Teilnehmer der Trophy starten aus dem 1. Block. Ein entsprechender Vermerkt befindet sich dazu auf der Rückseite der Startnummer. Ansonsten Blocksortierung nach Nummernfolge. Viele Grüße


----------



## Crimson_ (15. August 2013)

Dürfen Lizenzler auch nach Vorne oder "nur" gemäß Startnummer?


----------



## keep-cycling (15. August 2013)

k_star schrieb:


> wie sieht denn die startaufstellung aus?
> 
> (...)
> bei anderen rennen der serie gab es schon ordentliche verzögerungen weil viele leute nicht wussten von wo sie starten dürfen.



... also das lag eher an den Kontrollen und nicht daran, dass man nicht wusste wohin


----------



## Rumas (15. August 2013)

Wo müssen sich den die Kurzstreckler mit der 1000´er Startnummer und NICHT Trophyfahrer einreihen... ??


----------



## Berrrnd (15. August 2013)

wahrscheinlich hinter dem trophy block der kurzstreckler.

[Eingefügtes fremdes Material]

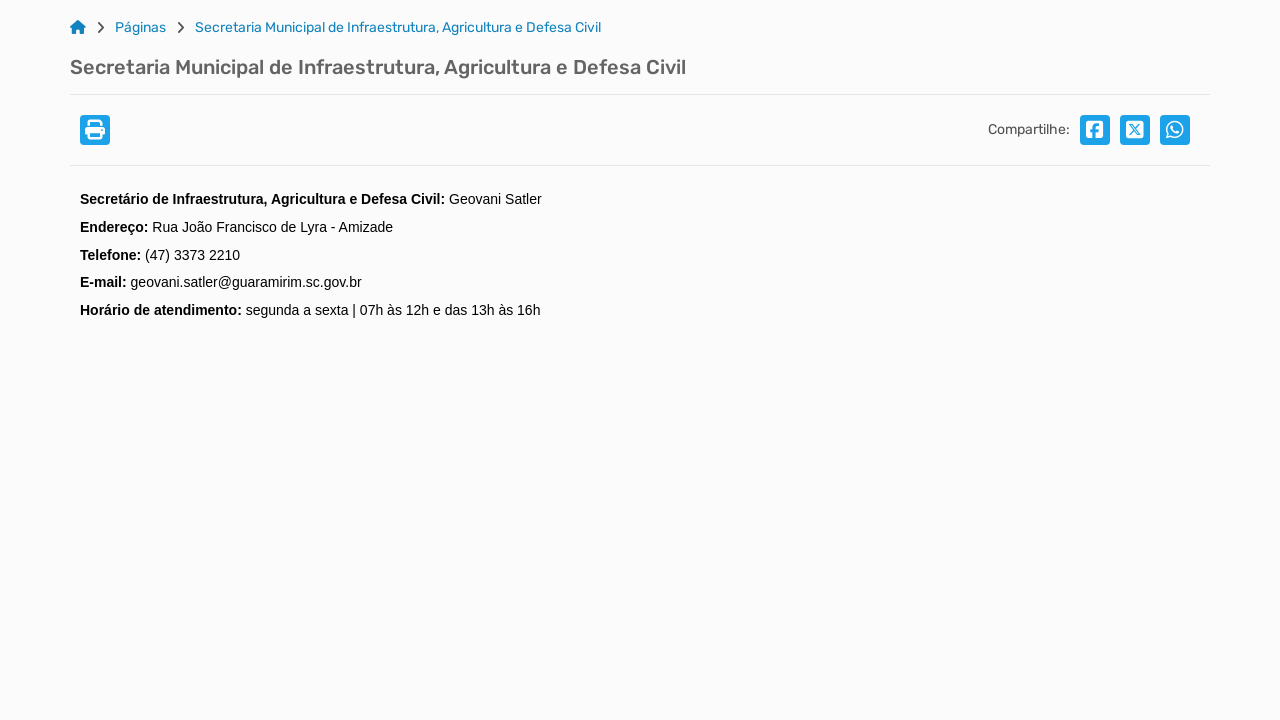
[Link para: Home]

erst starten mittel und langstrecke zusammen, und dann theoretisch die kurzstrecke.
oder habe ich etwas falsch in erinnerung?


----------



## MTB-News.de




----------



## SL-Marathon (15. August 2013)

Genau so sieht das aus.  Es werden Blockmarkierungen gut sichtbar angebracht und div. Einweiser vorhanden sein.


----------



## NeoRC (16. August 2013)

habe ein Startplatz abzugeben.
20 Euro.
Einfach per PM  melden


----------



## Thomas Sommer (16. August 2013)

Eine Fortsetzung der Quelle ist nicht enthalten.